We were greeted by the Chaplain, the Revd. Ray Jones, who spoke about the church. The organ, which possibly came from a country house, was given in memory of a lieutenant who died in the war.  It stands in a tiny chamber behind the south choir stalls and bears no maker's name, but recent opinion strongly suggests Bevington circa 1880.  The organ was demonstrated by our President and in total contrast to what we had just heard in the cathedral we found ourselves listening to a typical pleasing Victorian village church organ.  It is a single manual instrument with tracker action, the specification being:-

 

                                                Open diapason             8

                                                Stopt flute                   4

                                                Bell Gamba                  8

                                                Stopt diapason bass     8

                                                Stopt diapason treble    8

                                                Principal                       4

                                                Mixture

                                                Pedal Bourdon - one octave also playable on the manual

 

Our final visit of the day was to see the historical Van Peteghem organ in St. Martin’s Haringe, where we were greeted by the parish priest, Father Jozef Van Acker. He explained that the present church dates from the 11th century, but earlier foundations dating from 847 have recently been discovered.  It has many interesting features, not least, of which is the magnificent organ case and gallery.

Haringe Organ Case

The organ was built in 1778 by Pieter and Lambert-Benoit Peteghem and has escaped any modification or revoicing, making it unique among Belgian organs.  Organists of international repute take part in the recital series given each summer. The specification was given to us, but is repeated here because of its historical significance.

 

Great (C-e3)                            Positif (c-e3)                Pedal (Echo)

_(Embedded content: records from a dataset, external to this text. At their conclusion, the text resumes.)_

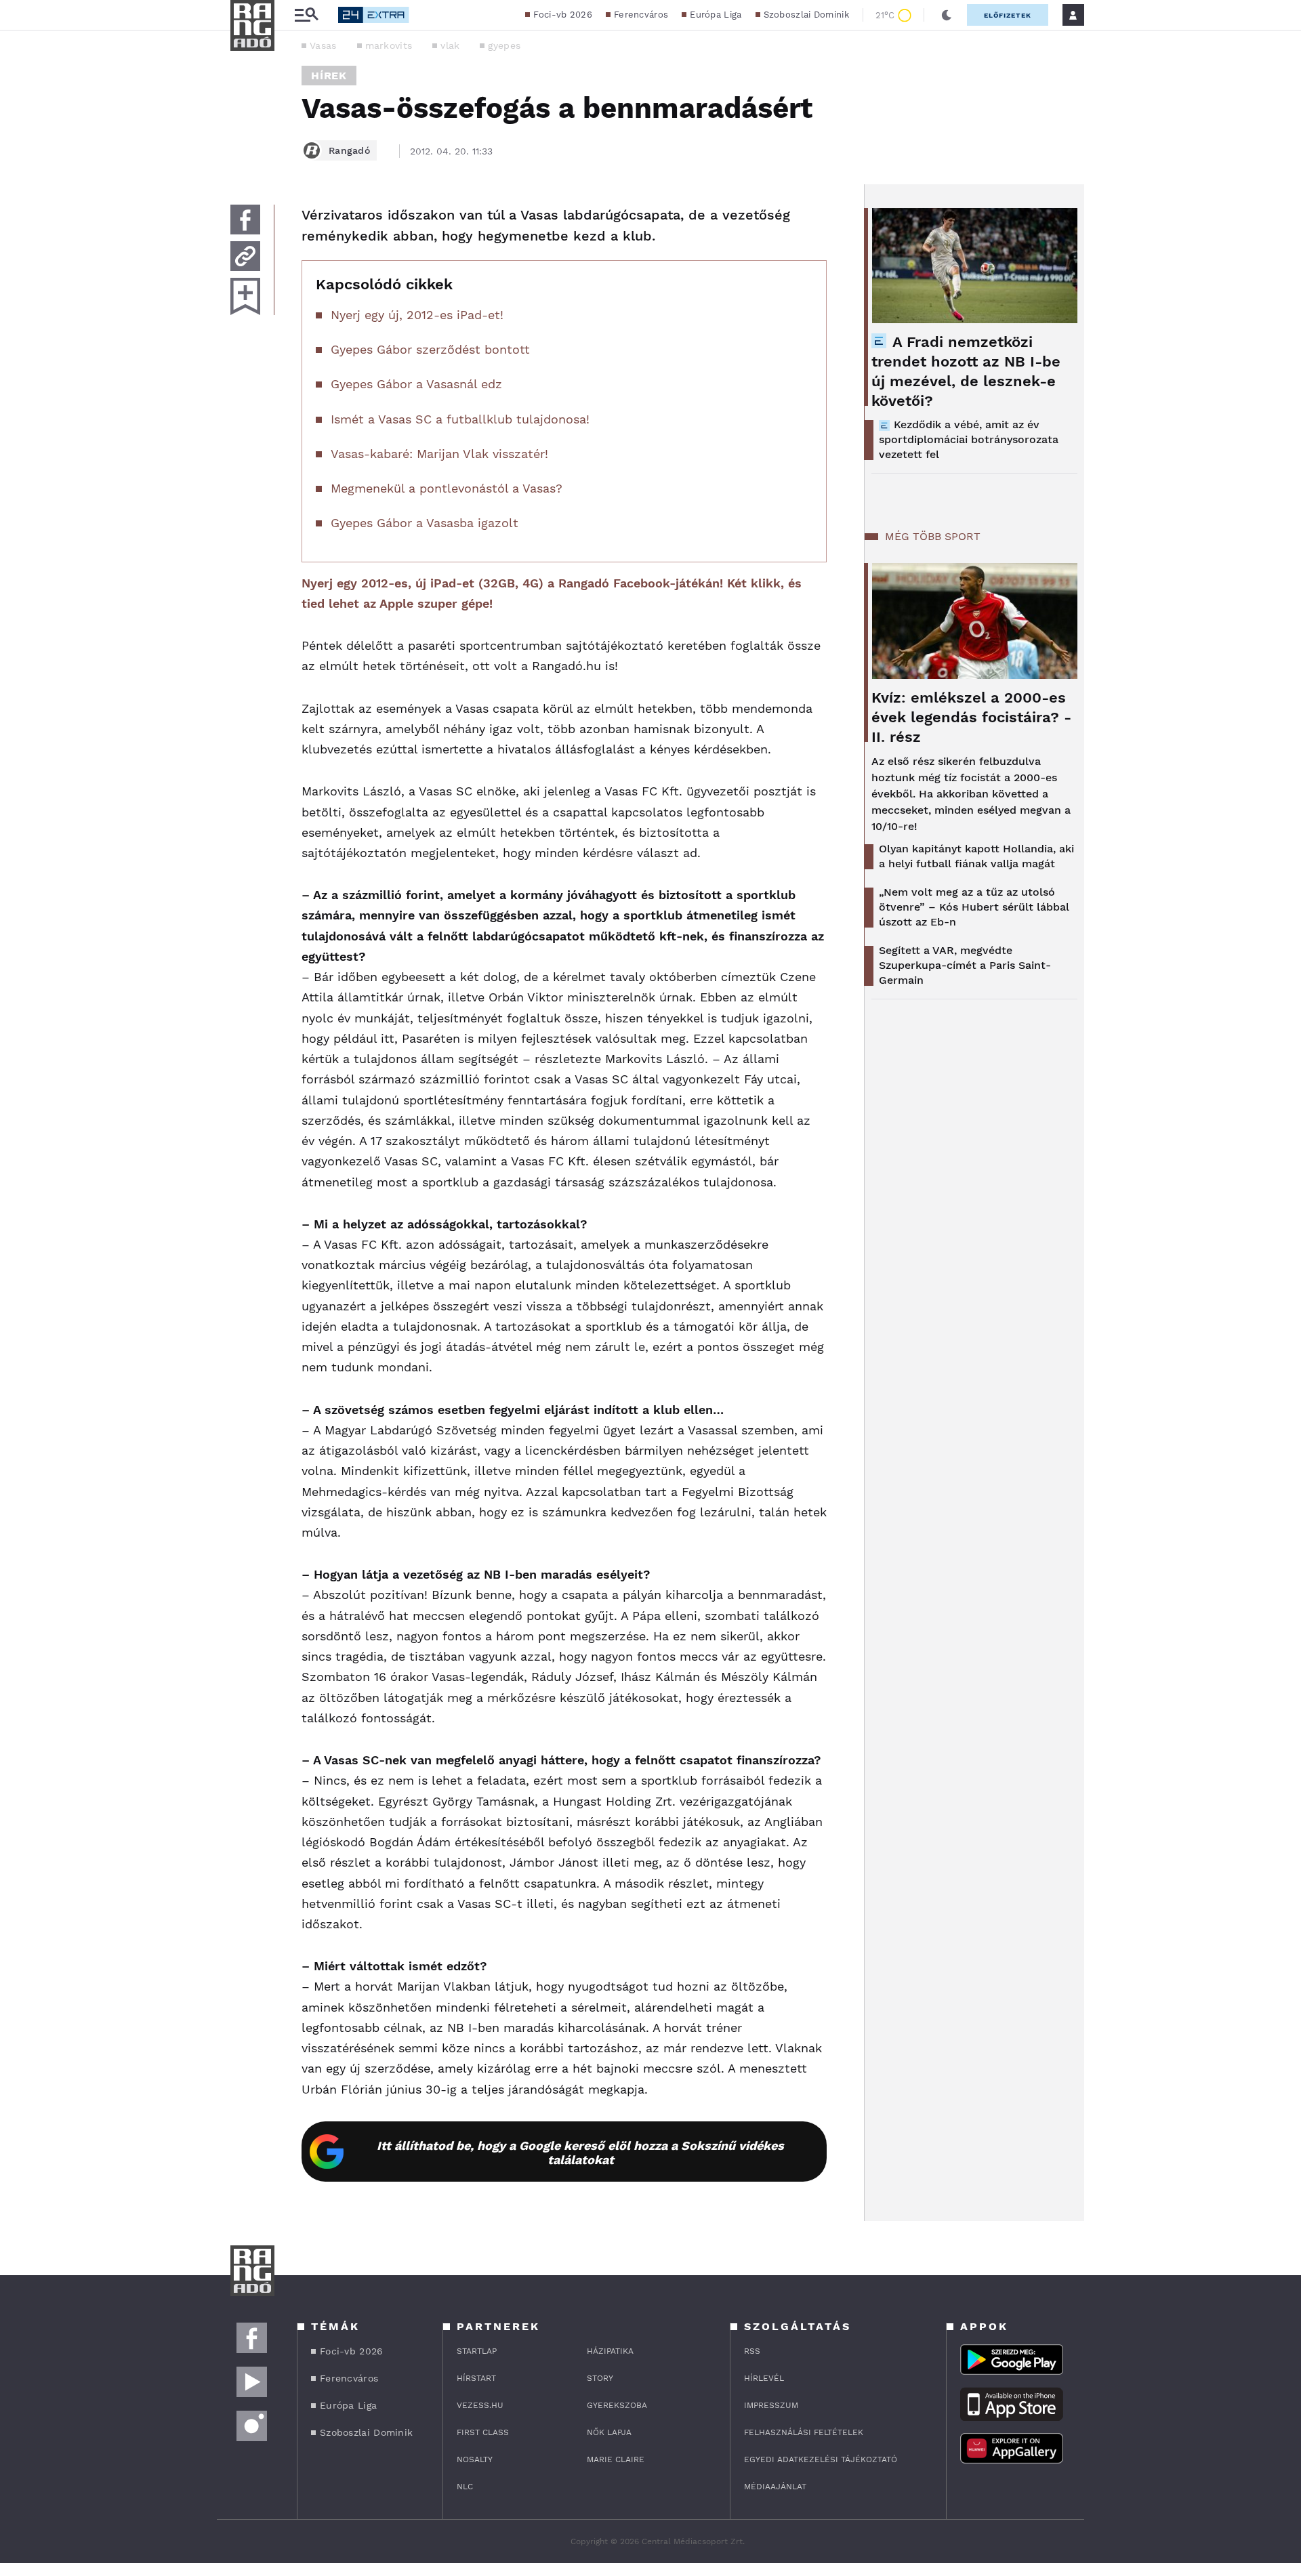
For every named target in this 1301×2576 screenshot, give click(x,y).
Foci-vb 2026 (562, 14)
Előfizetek (1007, 15)
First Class (483, 2432)
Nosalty (475, 2459)
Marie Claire (615, 2459)
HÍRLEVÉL (764, 2378)
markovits (389, 45)
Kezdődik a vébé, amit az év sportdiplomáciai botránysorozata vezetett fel (968, 439)
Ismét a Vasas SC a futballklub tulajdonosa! (460, 419)
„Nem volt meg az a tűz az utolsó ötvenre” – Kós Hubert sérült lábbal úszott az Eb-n (974, 907)
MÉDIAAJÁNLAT (775, 2486)
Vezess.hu (480, 2405)
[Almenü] (306, 15)
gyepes (504, 45)
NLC (465, 2486)
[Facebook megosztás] (245, 219)
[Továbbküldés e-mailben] (245, 256)
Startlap (477, 2351)
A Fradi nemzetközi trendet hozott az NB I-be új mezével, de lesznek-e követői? (965, 371)
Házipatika (610, 2351)
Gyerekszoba (617, 2405)
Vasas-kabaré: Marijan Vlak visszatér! (439, 453)
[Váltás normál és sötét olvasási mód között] (946, 15)
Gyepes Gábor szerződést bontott (430, 349)
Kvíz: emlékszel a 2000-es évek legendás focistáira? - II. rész (971, 717)
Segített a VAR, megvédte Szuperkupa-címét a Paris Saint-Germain (965, 965)
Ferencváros (641, 14)
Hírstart (476, 2378)
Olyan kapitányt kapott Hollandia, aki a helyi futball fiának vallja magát (976, 856)
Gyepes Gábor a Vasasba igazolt (424, 523)
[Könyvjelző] (245, 296)
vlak (449, 45)
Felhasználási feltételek (803, 2432)
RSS (752, 2351)
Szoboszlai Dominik (806, 14)
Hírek (329, 75)
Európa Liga (715, 14)
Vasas (323, 45)
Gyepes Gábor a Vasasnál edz (416, 384)
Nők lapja (609, 2432)
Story (600, 2378)
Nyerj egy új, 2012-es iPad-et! (417, 315)
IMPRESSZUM (771, 2405)
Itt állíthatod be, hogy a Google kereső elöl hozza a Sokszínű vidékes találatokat (580, 2152)
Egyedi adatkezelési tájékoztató (820, 2459)
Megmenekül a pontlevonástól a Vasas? (446, 488)
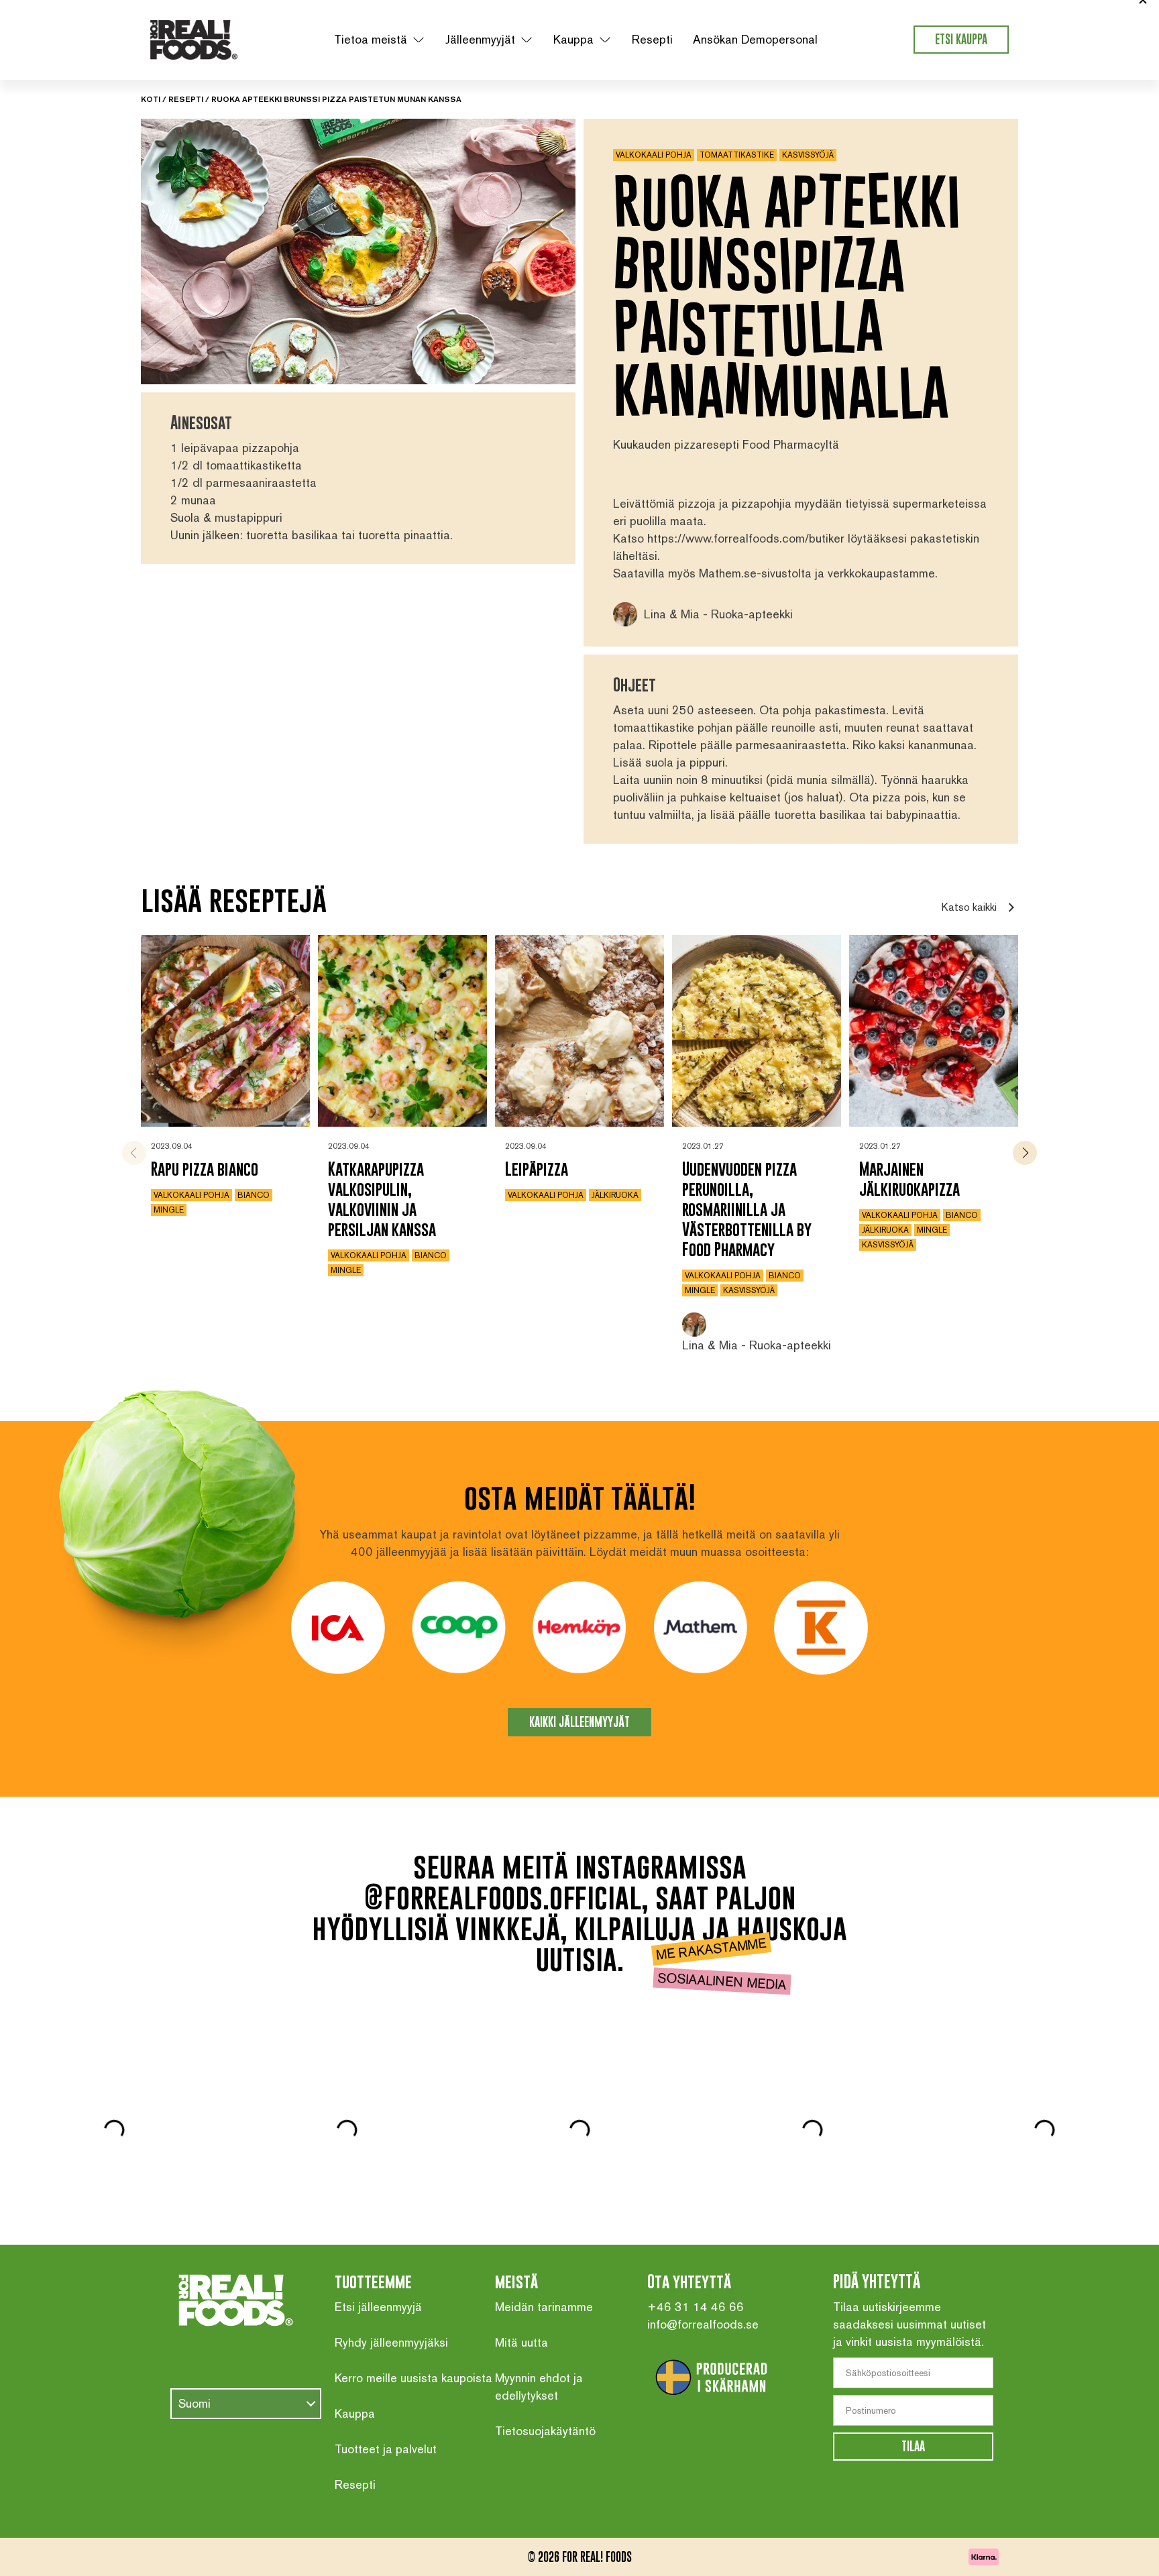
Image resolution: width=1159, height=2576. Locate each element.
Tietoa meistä (370, 39)
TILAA (913, 2446)
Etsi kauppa (961, 39)
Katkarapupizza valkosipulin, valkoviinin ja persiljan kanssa (382, 1199)
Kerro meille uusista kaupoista (413, 2378)
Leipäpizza (536, 1168)
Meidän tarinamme (544, 2307)
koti (150, 99)
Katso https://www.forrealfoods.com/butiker (728, 538)
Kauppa (573, 39)
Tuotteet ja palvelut (386, 2449)
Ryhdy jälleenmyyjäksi (391, 2342)
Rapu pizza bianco (204, 1168)
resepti (185, 99)
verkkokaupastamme (881, 573)
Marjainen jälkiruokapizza (909, 1178)
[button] (1025, 1153)
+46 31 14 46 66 (695, 2307)
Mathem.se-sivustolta (755, 573)
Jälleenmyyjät (480, 39)
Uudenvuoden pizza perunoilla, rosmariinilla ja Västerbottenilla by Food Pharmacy (747, 1209)
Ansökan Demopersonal (755, 39)
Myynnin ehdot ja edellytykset (539, 2386)
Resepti (652, 39)
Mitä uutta (521, 2342)
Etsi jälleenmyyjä (378, 2307)
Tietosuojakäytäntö (545, 2431)
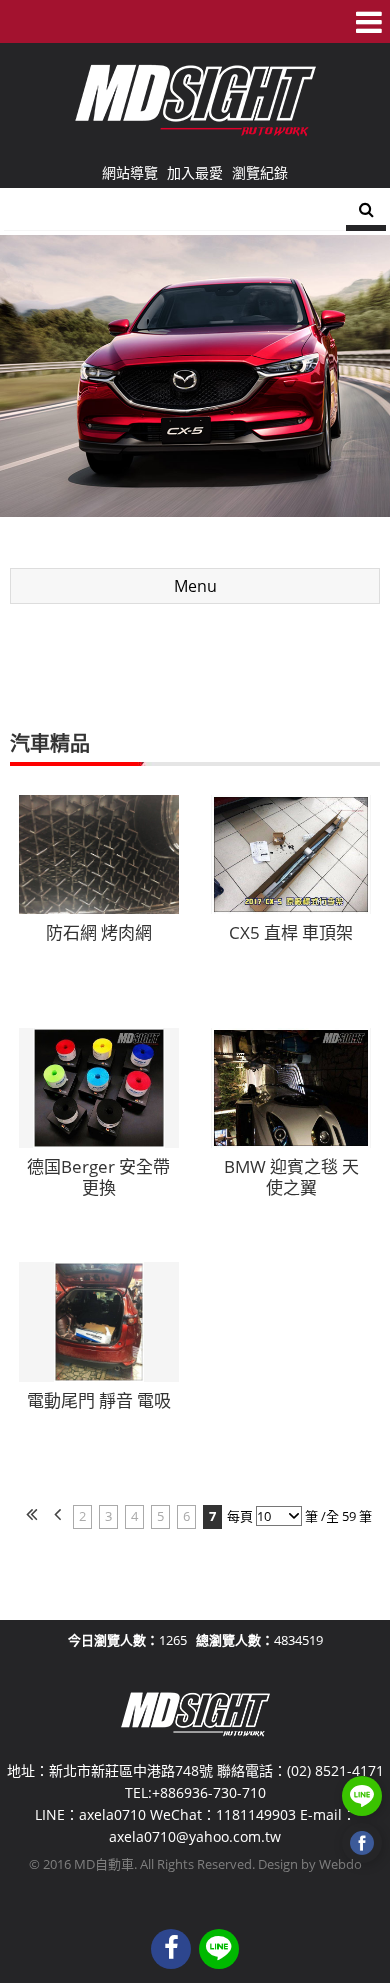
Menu (195, 586)
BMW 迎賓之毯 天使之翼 (291, 1177)
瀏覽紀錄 (260, 172)
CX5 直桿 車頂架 (291, 933)
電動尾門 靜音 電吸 (99, 1401)
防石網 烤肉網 (99, 933)
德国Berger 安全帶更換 (98, 1177)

Bourdon                 16              Gedekt             8          Bourdon et Flûte  8+4

Montre                   8                Prestant            4          Echo de Cornet    111

Bourdon                 8                Flûte                4

Prestant                  4                Nazard            3         

Flûte                       4                Doublette        2

Nazard                   3                 Tierce             1 3/5     Tambours

Doublette               2                Fourniture       11          Tremblant royal

Quarte de Nazard  2                 Cornet             111       Tremblant doux

Tierce                     1 3/5          Trompette       8 B/D    Rossignol

Fourniture               111            Cromhorne      8          Shift Coupler

Cymbale                 11

Cornet                    V

Sexquialter             11

Bombarde             16

Trompette              8 B/D

Voix Humaine         8

Clarion                   4 B

 

It should be explained that the pedal/echo is controlled by 15 small wooden studs and is intended to play a simple melodic line only, perhaps plainsong, and not a bass part. Father Vormezele, the parish priest at the time, was suffering from tuberculosis, but put in hand the building of the organ and paid for it.  He died two days after it was first played on 17th April 1779.

     

Dirk Coutigny, the organist of the church who is also Director of Ypres Chamber Choir, demonstrated that this is the perfect instrument for French baroque music by playing movements from the Organ Mass on the 8th tone by Michel Corrette (1709-95), followed by three short pieces by Abraham Van den Kerkhoven.  Few of us can have heard such authentic sounds, from the Voix Humaine to the brilliant choruses.  It was an unforgettable experience.

     

Our President, Andrew Cesana had everything under perfect control except the dull wet weather.  On behalf of us all Michael Cooke expressed our grateful thanks to him for arranging such a memorable trip.